Muitas pessoas criticaram as declarações de Lucas. Veja abaixo algumas das reacções:
Felizmente, há criadores de grande projeção a tomar posição e a defender a integridade da criação humana.
O realizador Christopher Nolan, galardoado com um Óscar, partilhou recentemente as suas reflexões sobre a IA e o futuro do cinema, afirmando que está confiante de que as gerações mais novas continuarão a rejeitar o chamado “AI slop” e a manter uma forte valorização dos efeitos práticos.
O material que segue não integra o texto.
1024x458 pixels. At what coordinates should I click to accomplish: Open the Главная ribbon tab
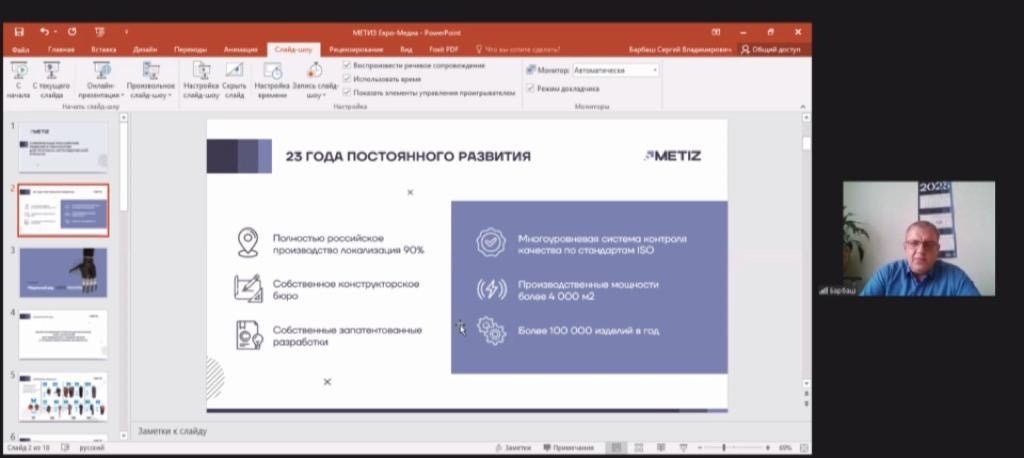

Nolan afirmou ter reparado, entre os jovens cineastas, numa “rápida rejeição generalizada de um suposto salto fundamental na tecnologia”, acrescentando que os quatro filhos têm uma reação “imediata e severa” à IA.
“O seu juízo sobre o ‘AI slop’ foi imediato e duro. Percebem muito depressa o que aquilo é – e é muito mais fácil para eles identificá‑lo, porque nasceu de um mundo online que conhecem muito bem. E, embora isso não signifique que todos os aspetos da tecnologia sejam inúteis ou irrelevantes, na realização de filmes está a surgir exatamente na altura errada.”
Defendeu que “depois de anos a caminhar para ambientes fortemente virtuais, estamos a assistir a um renovado interesse por formas de contar histórias mais táteis e mais reais”.